Various risks are involved during sea transit, such as bad weather, equipment failure, and more. Thanks to new navigation technologies and safety measures, this has drastically decreased.

However, there are still chances that a sea voyage can cause ship damage or delay in cargo delivery. Due to this, many businesses consider purchasing a marine insurance policy to compensate for loss or damage.

Marine insurance has various elements, such as the jettison clause. In this blog, we will learn about jettison’s meaning and purpose in a marine insurance policy.

What is Jettison in Marine Insurance?

Jettison refers to throwing off cargo or equipment from the ship or vessel to lighten its load and prevent it from sinking. This is a common practice taken by the ship or crew member to save lives during unforeseen situations.

Jettison’s meaning in marine insurance is considered a sacrifice made to protect the insured property for the covered peril. The property or goods that are scrapped are marked as sacrifice goods. The jettisoned or sacrificed goods are entitled to compensation by the insurance provider for the damage or loss caused by the peril covered under the policy.

This is generally covered under the "sue and labour" clause in the marine insurance policy. Under this clause, the insured is advised to take preventive or reasonable action to minimise the damage or loss.

The decision for jettison is usually taken by the ship captain or master, who is responsible for the vessel and its crew's safety. The ship captain needs to account for various factors, such as the severity of peril, the value of goods, ship stability and more, before jettisoning.

Reasons for Jettison

The jettison in the ship can occur due to a variety of reasons, such as:

  • Rough or bad weather.

  • Fire

  • Equipment Failure

  • Piracy

  • Collision

Problems Caused By Jettison

When a ship or crew member sacrifices goods, it also causes various other problems, such as:

  • Environmental Impact: The goods that are tossed in the ocean during an emergency situation can cause environmental impact. Generally, crew members don't pay attention to what they are throwing out.

    Certain goods, such as batteries or hazardous materials, when thrown into the ocean, can cause significant environmental damage.

  • Financial Loss: Another problem jettisoned causes is a significant financial loss to a business. The goods thrown out of the vessel are unlikely to recover, leading to financial loss.

  • Shipping Delays: The loss of cargo or goods during the transit can cause shipping delays. When the customer doesn't get the cargo on time, they are likely to cancel the contract. Furthermore, if a business manages to deliver a new order to a customer, it can cause missed delivery dates.

  • Operation Impact: The jettison also affects the operation of a business. When the goods are thrown out or lost during transit, it affects the whole operation of a business. They need to send the package again, which means a new vessel, packaging, new paperwork and more expenses.

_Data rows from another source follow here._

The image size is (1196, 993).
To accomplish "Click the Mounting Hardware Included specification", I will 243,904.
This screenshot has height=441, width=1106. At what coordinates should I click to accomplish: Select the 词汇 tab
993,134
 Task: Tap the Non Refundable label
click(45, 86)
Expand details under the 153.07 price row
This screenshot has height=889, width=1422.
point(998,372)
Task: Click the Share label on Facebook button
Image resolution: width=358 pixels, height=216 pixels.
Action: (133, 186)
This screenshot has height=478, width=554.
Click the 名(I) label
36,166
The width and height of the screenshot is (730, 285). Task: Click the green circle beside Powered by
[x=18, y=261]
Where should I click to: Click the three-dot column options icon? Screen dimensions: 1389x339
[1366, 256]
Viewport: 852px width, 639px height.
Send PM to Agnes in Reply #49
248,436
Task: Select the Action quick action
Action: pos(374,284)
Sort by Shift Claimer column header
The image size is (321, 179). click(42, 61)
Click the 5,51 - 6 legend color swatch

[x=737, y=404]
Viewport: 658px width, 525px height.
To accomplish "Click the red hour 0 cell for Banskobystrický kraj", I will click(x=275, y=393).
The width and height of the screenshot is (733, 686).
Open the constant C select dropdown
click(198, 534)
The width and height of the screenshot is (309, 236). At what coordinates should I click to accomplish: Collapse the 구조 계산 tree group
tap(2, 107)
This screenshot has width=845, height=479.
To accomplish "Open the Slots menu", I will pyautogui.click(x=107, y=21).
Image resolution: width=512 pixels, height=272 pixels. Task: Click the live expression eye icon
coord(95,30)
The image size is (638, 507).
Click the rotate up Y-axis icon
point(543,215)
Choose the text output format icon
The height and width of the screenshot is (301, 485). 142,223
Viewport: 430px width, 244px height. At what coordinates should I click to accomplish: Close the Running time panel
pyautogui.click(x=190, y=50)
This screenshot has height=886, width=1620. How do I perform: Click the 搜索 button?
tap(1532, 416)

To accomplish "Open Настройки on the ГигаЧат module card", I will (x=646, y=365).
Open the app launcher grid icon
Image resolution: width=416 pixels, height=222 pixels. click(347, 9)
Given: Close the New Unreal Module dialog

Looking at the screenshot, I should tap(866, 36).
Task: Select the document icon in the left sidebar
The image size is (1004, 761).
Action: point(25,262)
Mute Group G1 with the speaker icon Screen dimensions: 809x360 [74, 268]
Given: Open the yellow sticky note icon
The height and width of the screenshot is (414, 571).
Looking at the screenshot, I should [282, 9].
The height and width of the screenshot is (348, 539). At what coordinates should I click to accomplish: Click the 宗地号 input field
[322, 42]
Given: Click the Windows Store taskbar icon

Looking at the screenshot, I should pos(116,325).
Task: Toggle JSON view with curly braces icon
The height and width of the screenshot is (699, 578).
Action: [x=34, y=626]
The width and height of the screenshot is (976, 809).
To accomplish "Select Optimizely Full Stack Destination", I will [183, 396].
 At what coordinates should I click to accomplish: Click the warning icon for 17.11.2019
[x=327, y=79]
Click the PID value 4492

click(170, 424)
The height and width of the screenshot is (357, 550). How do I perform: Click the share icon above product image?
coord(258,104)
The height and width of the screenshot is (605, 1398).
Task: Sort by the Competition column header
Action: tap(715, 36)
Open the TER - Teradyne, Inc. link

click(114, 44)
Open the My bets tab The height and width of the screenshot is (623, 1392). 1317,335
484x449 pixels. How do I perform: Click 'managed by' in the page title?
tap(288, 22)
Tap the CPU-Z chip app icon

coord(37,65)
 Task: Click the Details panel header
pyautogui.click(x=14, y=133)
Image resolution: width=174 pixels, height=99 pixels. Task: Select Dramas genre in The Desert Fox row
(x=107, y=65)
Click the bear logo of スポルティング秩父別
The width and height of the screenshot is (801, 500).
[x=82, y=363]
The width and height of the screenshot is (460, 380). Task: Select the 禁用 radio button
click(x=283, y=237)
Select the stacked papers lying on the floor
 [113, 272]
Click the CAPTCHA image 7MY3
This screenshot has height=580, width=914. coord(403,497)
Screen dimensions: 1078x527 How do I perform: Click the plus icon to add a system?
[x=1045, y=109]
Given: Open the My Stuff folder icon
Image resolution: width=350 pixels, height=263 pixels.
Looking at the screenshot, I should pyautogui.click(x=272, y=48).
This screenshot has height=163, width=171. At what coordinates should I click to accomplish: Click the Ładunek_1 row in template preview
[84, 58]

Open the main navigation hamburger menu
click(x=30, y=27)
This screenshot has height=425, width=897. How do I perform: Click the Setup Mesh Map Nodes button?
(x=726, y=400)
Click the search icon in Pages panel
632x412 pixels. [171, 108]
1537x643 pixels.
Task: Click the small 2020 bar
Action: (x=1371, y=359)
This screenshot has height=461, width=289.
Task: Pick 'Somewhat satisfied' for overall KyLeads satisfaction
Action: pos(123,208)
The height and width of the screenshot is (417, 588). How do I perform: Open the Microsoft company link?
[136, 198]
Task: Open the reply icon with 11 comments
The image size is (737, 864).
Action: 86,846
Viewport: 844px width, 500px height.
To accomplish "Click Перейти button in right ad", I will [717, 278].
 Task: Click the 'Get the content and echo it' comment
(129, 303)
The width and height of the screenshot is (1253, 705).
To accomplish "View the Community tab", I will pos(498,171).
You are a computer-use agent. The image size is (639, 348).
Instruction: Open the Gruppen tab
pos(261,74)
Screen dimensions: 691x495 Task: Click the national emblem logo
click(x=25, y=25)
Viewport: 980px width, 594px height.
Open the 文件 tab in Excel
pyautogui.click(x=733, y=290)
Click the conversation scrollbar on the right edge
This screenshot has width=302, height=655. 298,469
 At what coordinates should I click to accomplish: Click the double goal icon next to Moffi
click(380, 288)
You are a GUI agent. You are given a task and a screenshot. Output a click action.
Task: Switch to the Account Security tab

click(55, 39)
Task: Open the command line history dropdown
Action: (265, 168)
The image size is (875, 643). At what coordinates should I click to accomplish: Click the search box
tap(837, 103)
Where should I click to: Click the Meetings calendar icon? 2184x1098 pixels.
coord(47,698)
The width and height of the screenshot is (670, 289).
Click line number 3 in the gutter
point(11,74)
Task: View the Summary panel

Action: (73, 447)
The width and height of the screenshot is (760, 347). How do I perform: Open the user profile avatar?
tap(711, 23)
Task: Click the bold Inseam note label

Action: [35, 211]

Principle of General Average & Jettison Clause in Marine Insurance Policy

The marine insurance policy employs the principle of general average, which is a legal principle of Maritime law.

When a ship owner decides to jettison cargo to save lives or prevent great peril, according to this principle, all the parties that are involved in the sea or ocean voyage will share the loss proportionally.

In simple words, the insurers, cargo owners and ship owners will share the value of sacrificed goods. Each party's contribution is decided based on the value of their respective interests.

The principle of general average is only applicable when the goods are jettisoned to save the entire vessel or ship from peril.

Let's understand the principle of general average by example:

Suppose a vessel has 50 containers and 50 passengers on board. During transit, one of the containers caught fire. The fire then spread to 9 other containers.

To save the ship and its members the captain decides to jettison all 10 containers.

Since the action is taken to prevent the great peril and save the lives of crew members, the loss of 10 containers will be shared among all 50 customers instead of 10 whose containers are thrown out.

Types of Goods Jettisoned in Marine Insurance

Below are some common types of goods that are generally jettisoned during sea transit.

  • Dangerous goods: The very first thing thrown out of the vessel during the incident is dangerous goods. These goods can cause further damage to the ship or vessel, so it is safe to jettison them.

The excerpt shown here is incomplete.